The final pair take themselves more seriously than that. These are sub-supercars, and while they claim the same 280hp as the Evo, they’re faster and considerably more exotic in practice. The Honda NSX needs little introduction, and it was truly famous before GT. It was the everyday Ferrari, a usable sportscar with enviable pedigree.

Being mid-engine, rear-drive (MR in the game) it has the most potential to be tricky to drive. In reality, though, it has exemplary balance, and on the dry, warm tarmac we’re blessed with today, it goads you into exploring its limits more swiftly than you might imagine. I suspect in the wet it would be a different animal…

The engine is a superstar in this company, the only one free of turbos and the most sonorous in voice. A 3.2-litre V6 with a red line beyond 8,000rpm, it delivers the biggest high of this whole group – when you change up at the top of third gear at the top of Rockingham’s bowl, the howl is almost deafening. The NSX’s manual gearchange, if you’d not heard, is one of the all-time greats.

It’s a serious car that makes the saloons feel a little slapstick, and it’s clearly a car that McLaren drove a lot when developing its new-age supercars. The windscreen is as vast as a bay window, while the steering is superbly set up. Even on Rockingham’s tight infield corners there’s never any reason for your hands to leave the quarter-to-three position.
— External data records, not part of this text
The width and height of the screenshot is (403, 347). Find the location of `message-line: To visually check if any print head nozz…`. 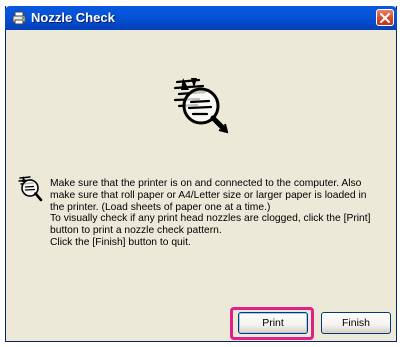

message-line: To visually check if any print head nozz… is located at coordinates (210, 219).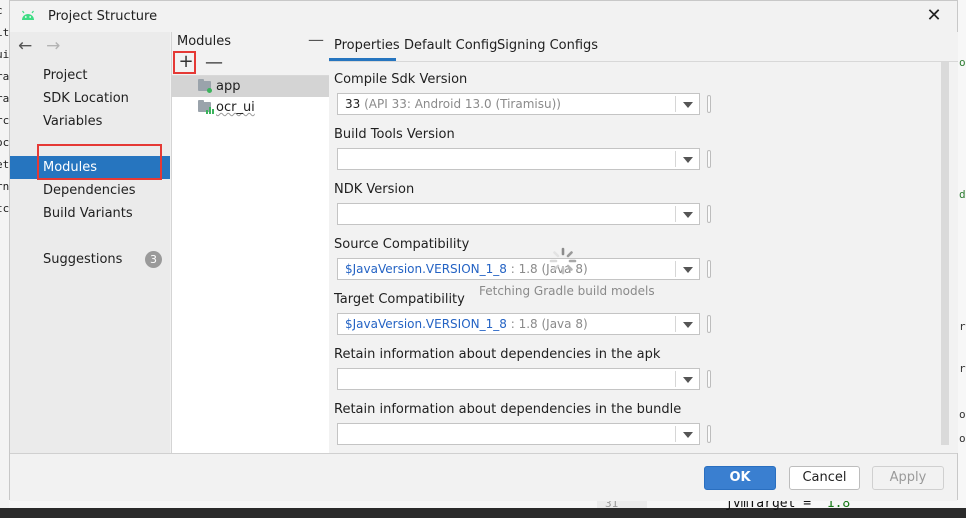 The height and width of the screenshot is (518, 966). Describe the element at coordinates (4, 32) in the screenshot. I see `bg-fragment: it` at that location.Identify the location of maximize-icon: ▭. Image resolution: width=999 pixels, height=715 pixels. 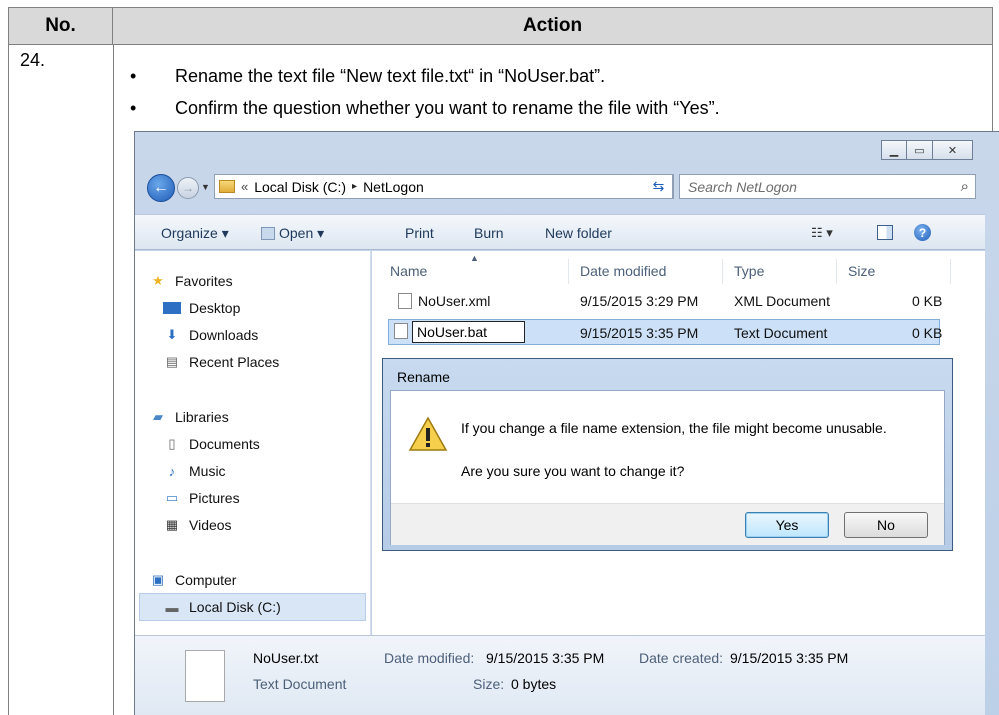
(920, 150).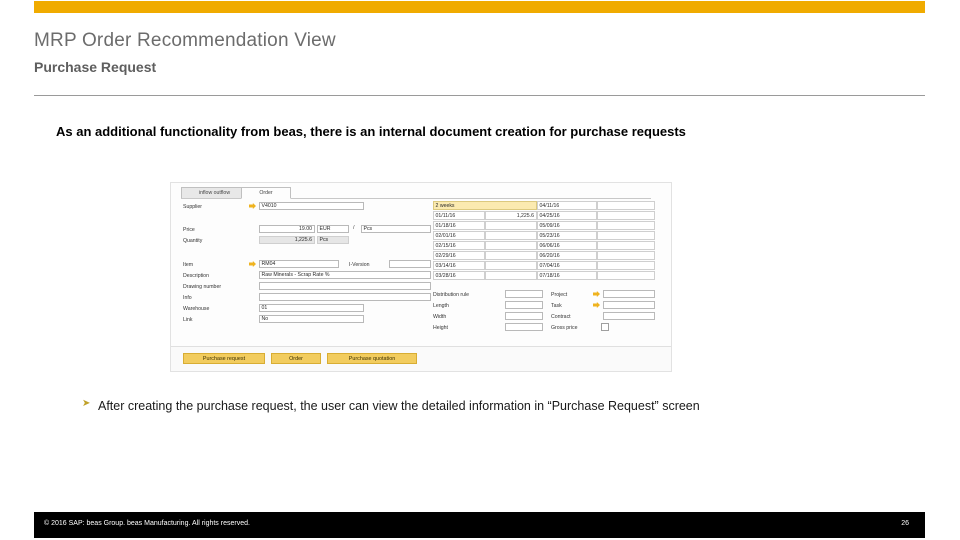  I want to click on width-input, so click(524, 316).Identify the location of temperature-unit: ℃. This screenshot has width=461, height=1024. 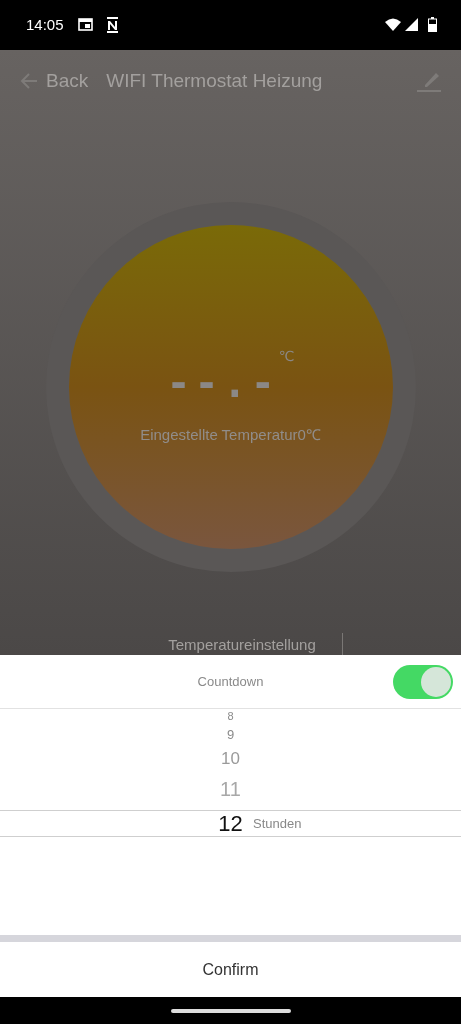
(286, 356).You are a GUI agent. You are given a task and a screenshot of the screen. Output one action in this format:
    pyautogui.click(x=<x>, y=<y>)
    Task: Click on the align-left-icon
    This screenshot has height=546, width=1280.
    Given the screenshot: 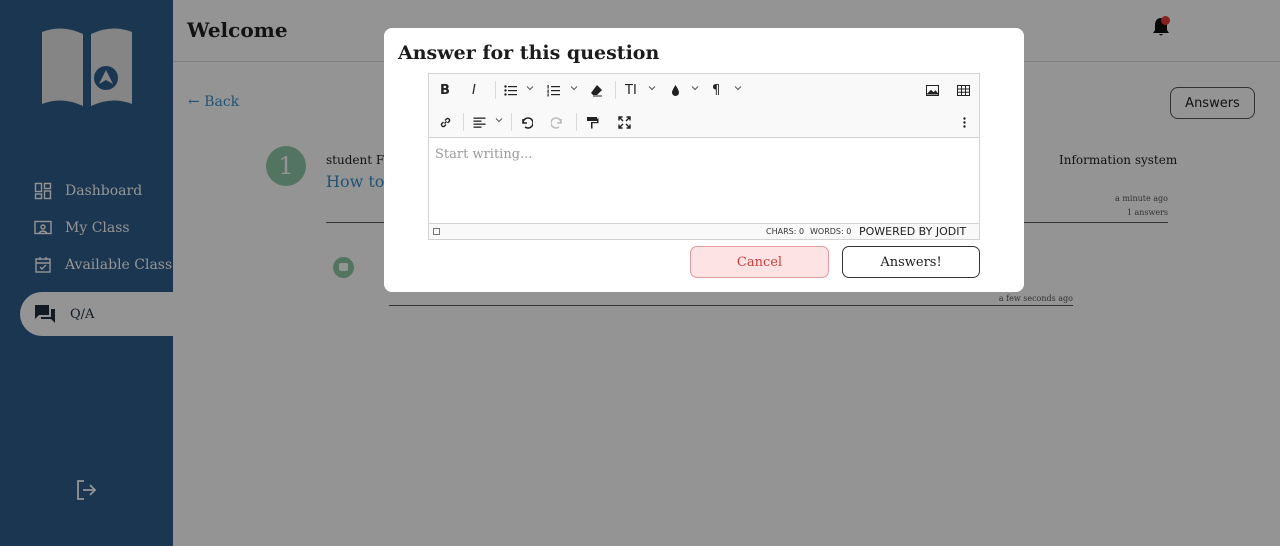 What is the action you would take?
    pyautogui.click(x=480, y=122)
    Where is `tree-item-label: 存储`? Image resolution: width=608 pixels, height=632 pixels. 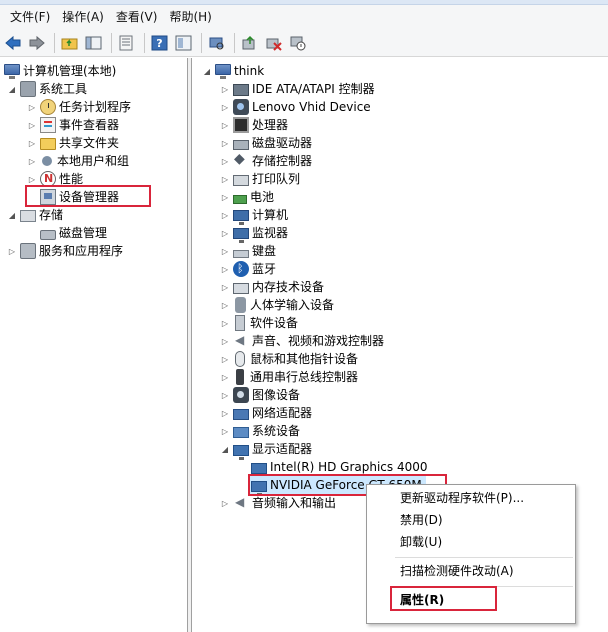 tree-item-label: 存储 is located at coordinates (52, 215).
An equally brilliant rack sits in the Skyline GT-R, here in late Nineties ‘R34’ guise. Nissan started official UK imports of these just as GT was really taking off, and I’d argue their success is intrinsically linked.
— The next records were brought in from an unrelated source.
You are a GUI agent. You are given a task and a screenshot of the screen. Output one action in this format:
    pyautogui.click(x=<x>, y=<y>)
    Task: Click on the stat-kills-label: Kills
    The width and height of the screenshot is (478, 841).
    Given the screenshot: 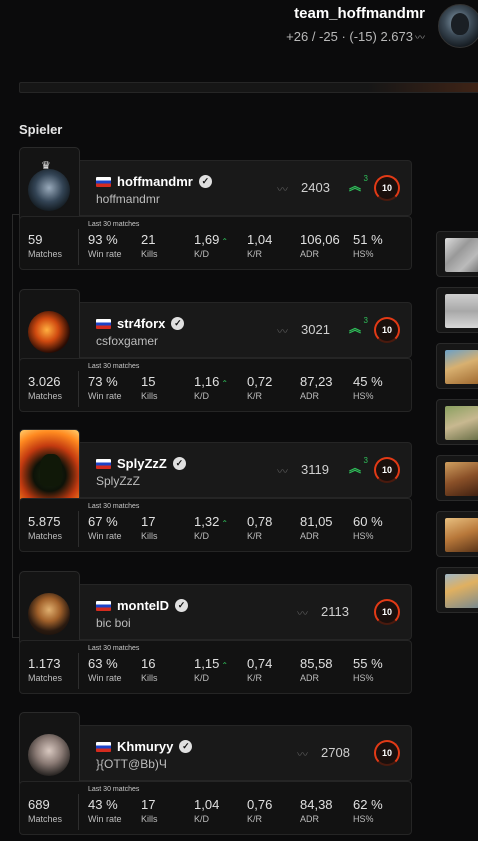 What is the action you would take?
    pyautogui.click(x=150, y=678)
    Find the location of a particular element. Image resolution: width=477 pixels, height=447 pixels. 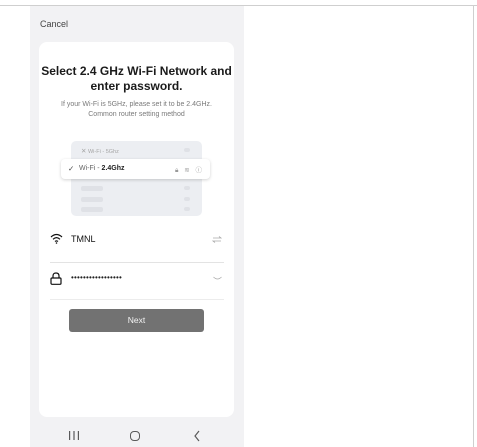

back-icon is located at coordinates (197, 436).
The R34’s data screen – component temperatures, lap times, g-force – surely appeals most to the PlayStation generation who first drove fast cars on a boxy 14in telly with a smattering of numbers on the screen. The Skyline’s graphics have dated as much as the original GT’s, but they still bewitch everyone here.

As does the whole car. It’s fantastic. While everything else betrays its Nineties roots with plenty of body roll (even the NSX), the Skyline is always flat.
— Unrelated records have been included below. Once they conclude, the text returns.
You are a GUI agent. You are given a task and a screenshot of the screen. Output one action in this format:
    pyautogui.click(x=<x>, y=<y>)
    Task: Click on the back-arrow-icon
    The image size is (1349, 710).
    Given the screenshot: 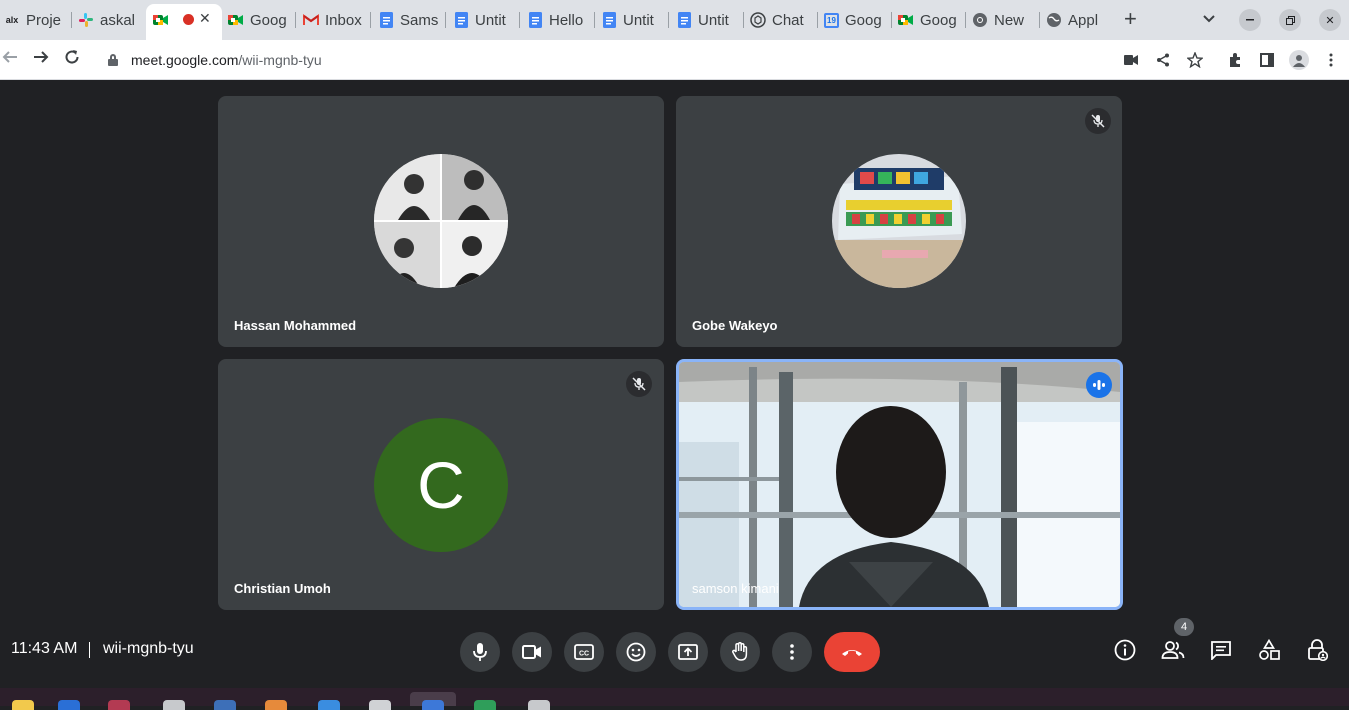 What is the action you would take?
    pyautogui.click(x=10, y=59)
Another 4WD car, it welcomes in its driver with tactile controls and predictable handling. In the dry, there seems endless grip to rely upon. It feels supremely taut in its responses and so, so fast – like it could lap the others with ease.

But so beautifully judged is its steering, and so feelsome and communicative is, well, the whole car, it’d be a crime to just follow the grippiest, most efficient line around a circuit. The bombastic power of its twin-turbo 2.6-litre straight-six means it’ll happily slide under power.

You need to turn it in aggressively, tell the car that’s what you want to do. But once the rear’s swung around you can feel the clever 4WD shuffling power around as the car drives beautifully out of the corner. The car I defaulted to in my bedroom is the car I’m blown over by 20 years later, on an actual circuit.

So it’s clear GT – and its fastidious creator, Kazunori Yamauchi – nailed dynamic realism. But while the game encourages you to be ruthlessly fast, to pick the best car to win, today has proved there’s joy in driving cars for more than sheer speed.

The two that have forced me unwisely into the classifieds, ones that demand real pounds, not imaginary credits, are the hoodlum saloons, the Impreza and Evo. They’re two of the best cars I’ve ever driven. In the electronic and the real world.